Sin embargo, seguro que no lo era. Lo pregonan las casas rehabilitadas recientemente, los aires novedosos   ̶ no siempre acordes con la estética, pero seguro que más cómodos ̶   de las fachadas y los balcones. Queda la tradición reducida en la mayoría de los casos a la estrechez apaisada de las ventanas de la segunda planta. O a algún mirador que la cuesta y sus curvas no permite contemplar en sus reales dimensiones mientras nos vamos en busca de la recoleta Plaza del Pósito. El soberbio edificio de cantería es testigo de aquellos siglos en los que los embajadores de la Serenísima o de la República Marinera de Génova presentaban sus cartas credenciales en Sevilla llamando Andalucía “granero, establo y bodega de España”. Nadie ha podido averiguar la fecha ni el autor de la obra. Puede que se levantara   ̶ dicen ̶   en el siglo XVII, o en el XVIII, no existe ni un solo dato de todo ello; ahora no almacena trigo sino cultura; bajo sus bóvedas, restauradas en una singular campaña de protección de estos establecimientos llevada a cabo hace tiempo por la Consejería de Obras Públicas, se alberga la biblioteca del pueblo y el Museo Pablo de Rueda, el destacado artista plástico nacido en esta localidad y afincado en Holanda, de vocación universal.
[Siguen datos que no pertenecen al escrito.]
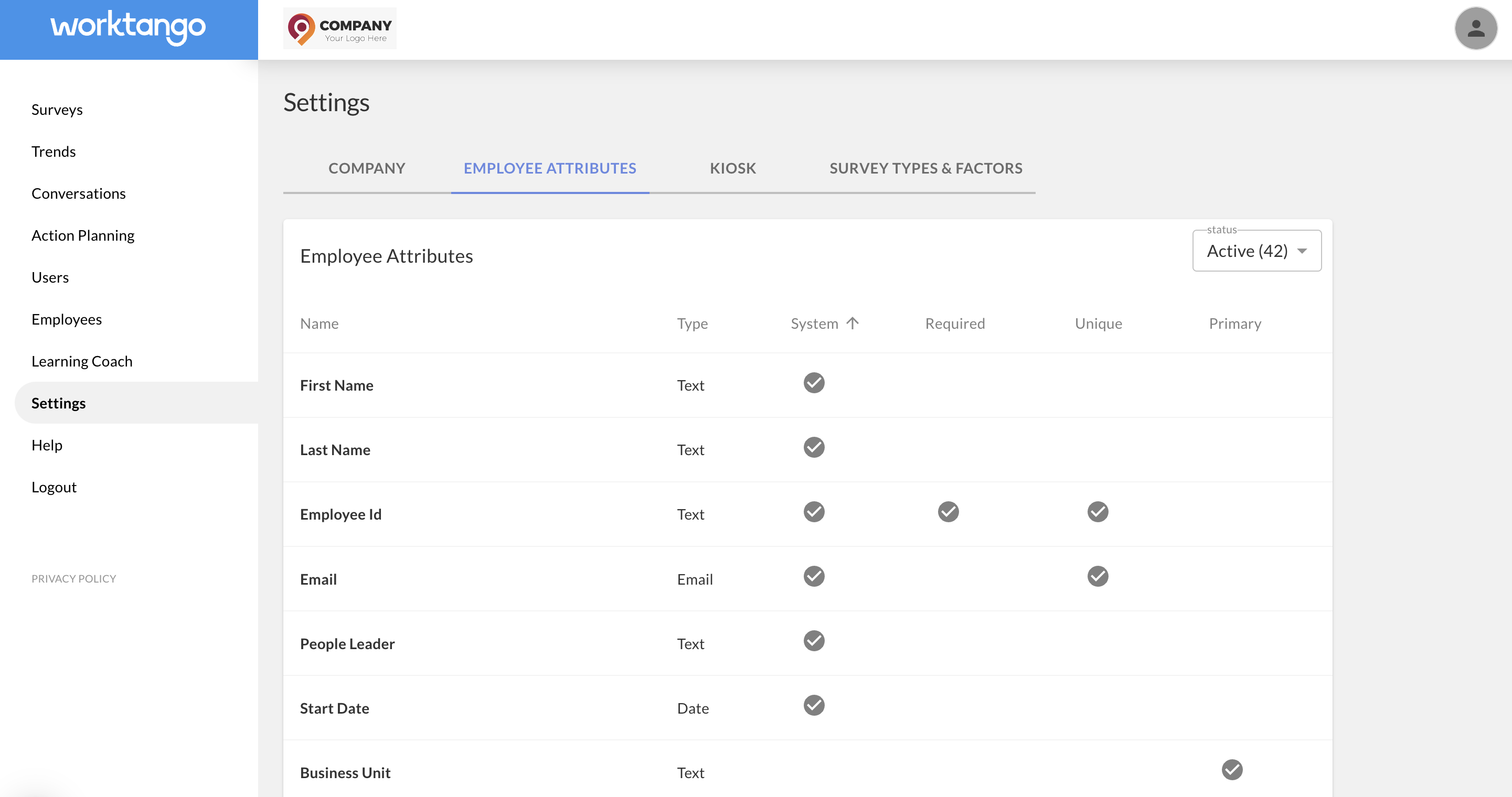Select the Learning Coach menu item
This screenshot has width=1512, height=797.
[x=82, y=361]
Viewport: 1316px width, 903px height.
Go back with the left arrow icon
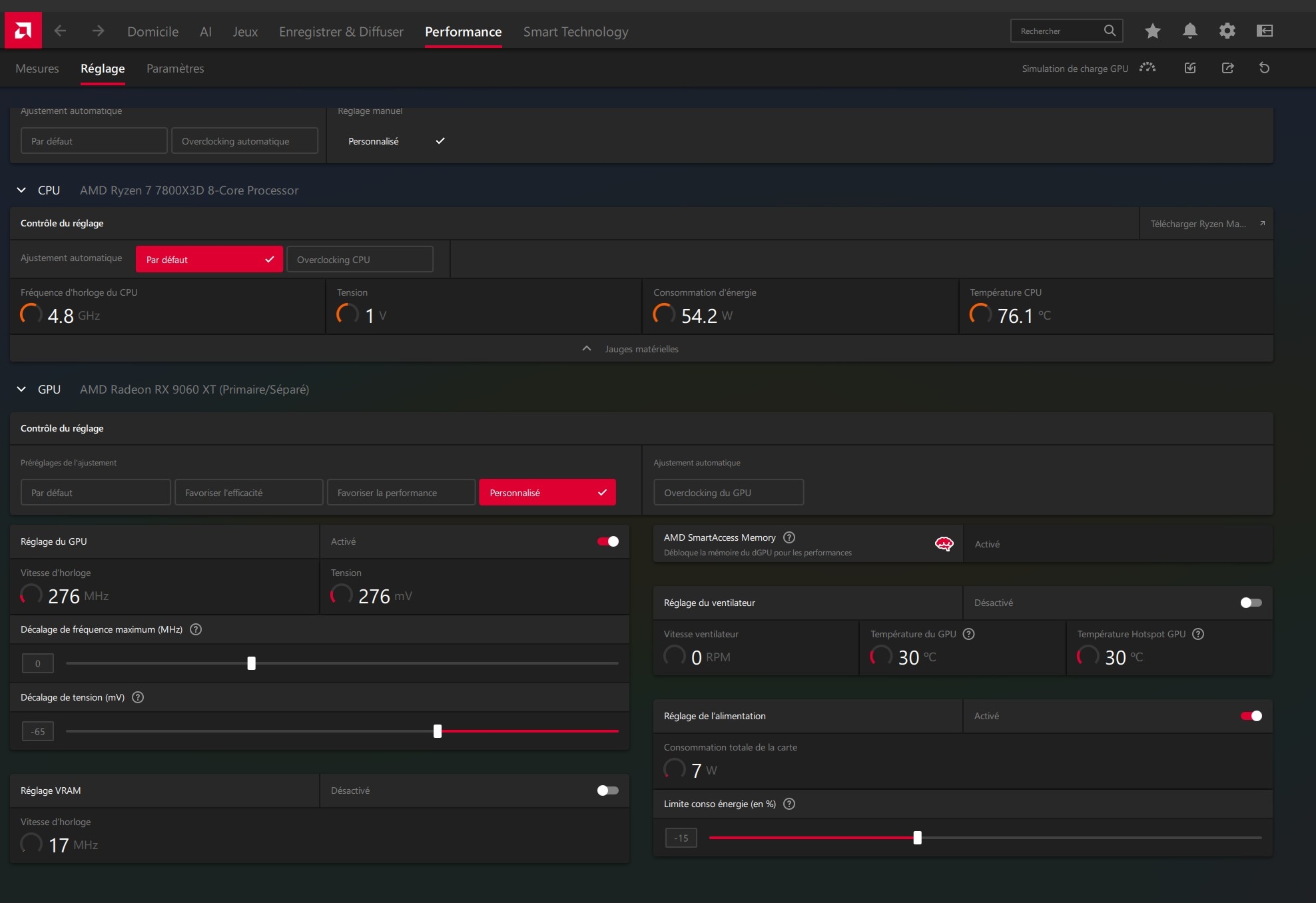[x=60, y=31]

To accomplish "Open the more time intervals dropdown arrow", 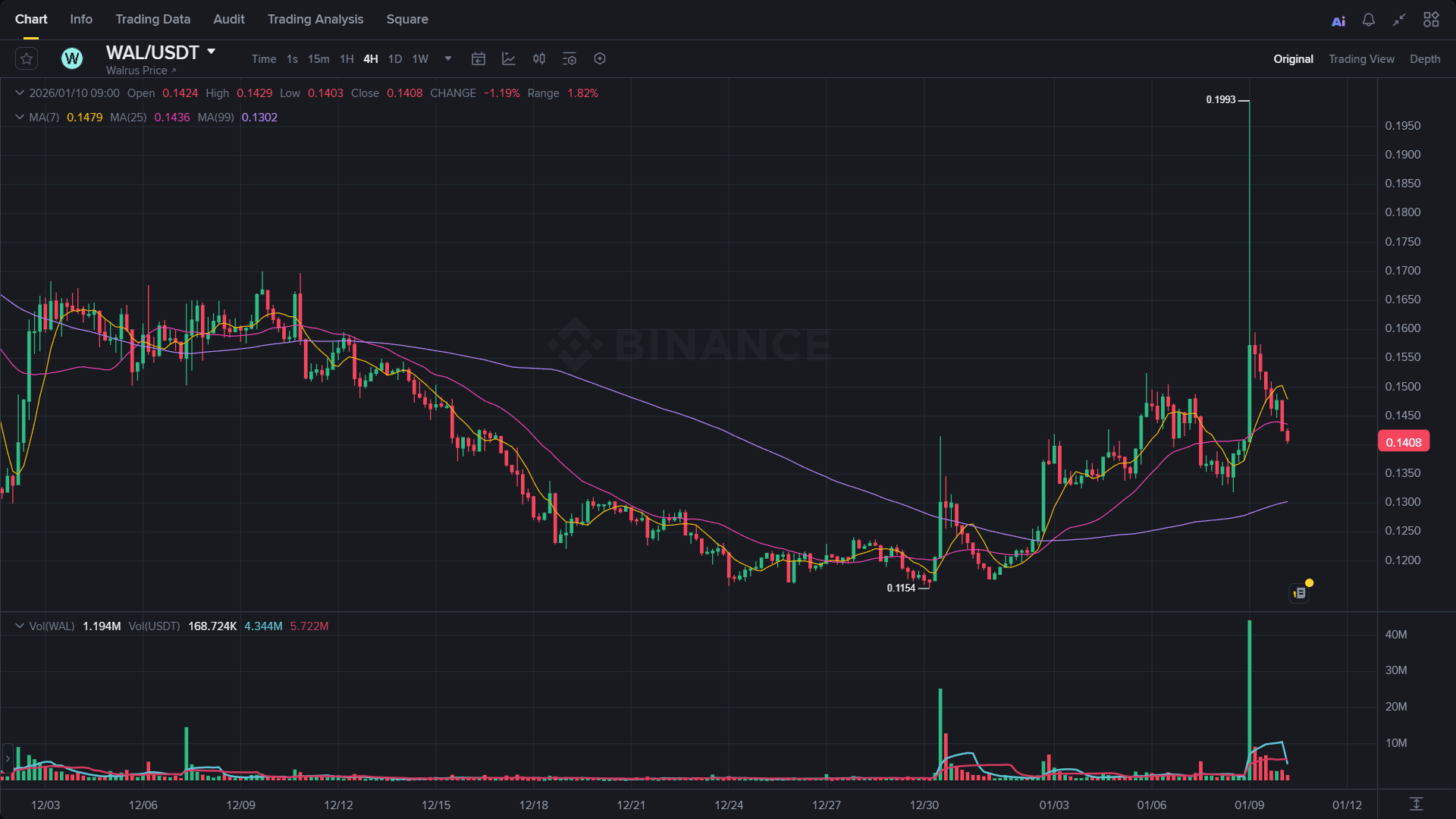I will [448, 58].
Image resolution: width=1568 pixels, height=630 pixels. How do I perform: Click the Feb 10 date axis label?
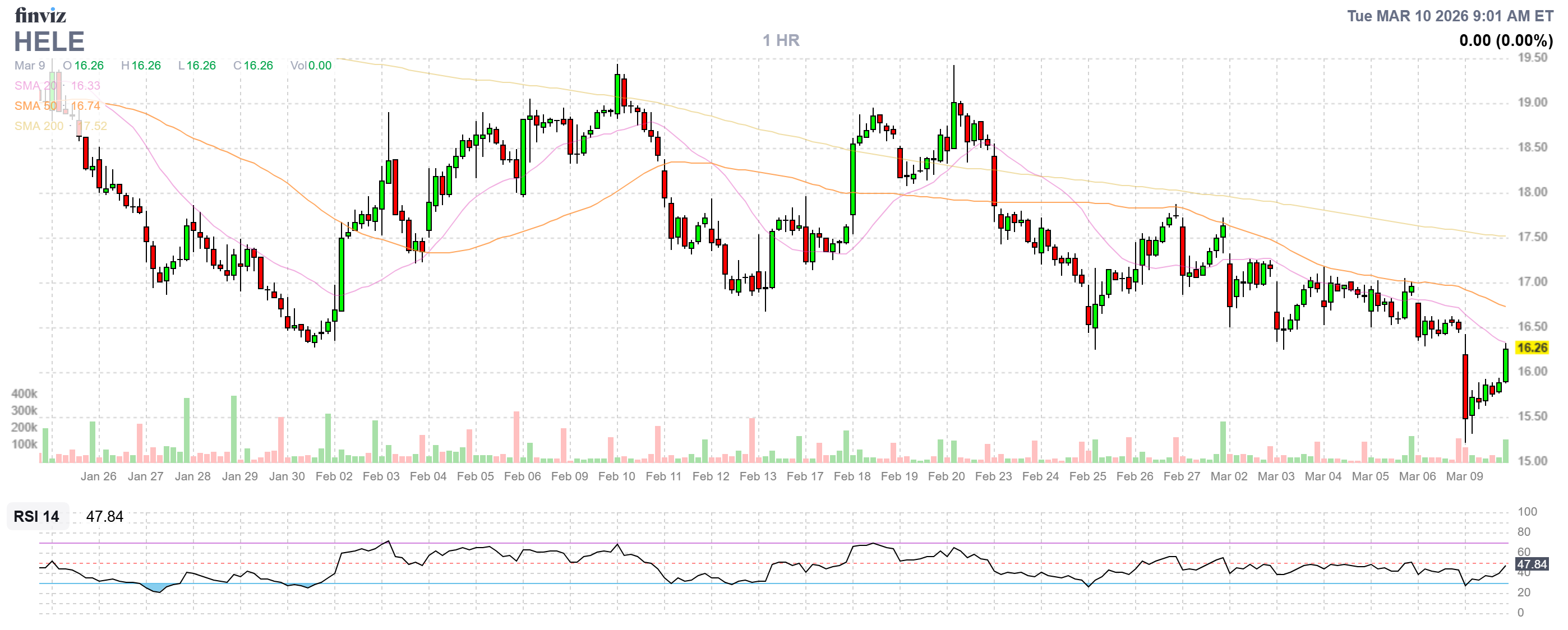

Lo corona un reloj con dos campanas; tan empavonado y tan neogótico que parece Bruselas, instalado en lo más alto por algún prócer del siglo XIX  ̶ tal vez en la Primera República, quizás en medio de los tiempos de caciques… ̶   vaya usted a saber por qué. Seguramente, porque no hubo antes un obispo que mandara ponerlo en la torre de la parroquia. Pero este reloj civil (no hay muchos relojes civiles en nuestros pueblos) hace cientos de años que marca las horas por el método de dividir los 360 grados de la circunferencia terrestre y no por la liturgia de partir el día en los toques de alba, de coro, de Ángelus, de vísperas, de oración, de ánimas…

Todavía más arriba de la campana de las horas, en lo alto del pináculo, la veleta indica como por casualidad la vega del río San Juan, demiurgo real y verdadero del enclave. Su puente fue antaño máximo común divisor de las tierras de los unos y los otros; hoy una atalaya de antiguos molinos y modernos huertos de cerezos, el “Dorado” de los castilleros de hoy.

En esta mañana, las cerezas sólo son una promesa en forma de flor, atisbada entre cañaveras y troncones lamidos por el agua. En un mañana próximo, la cereza será pregón de Castillo de Locubín mucho más allá de estos montes y reina de la fiesta que la celebra.

Pero antes tendrá que pasar el Viernes Santo y llegar el Domingo de Resurrección.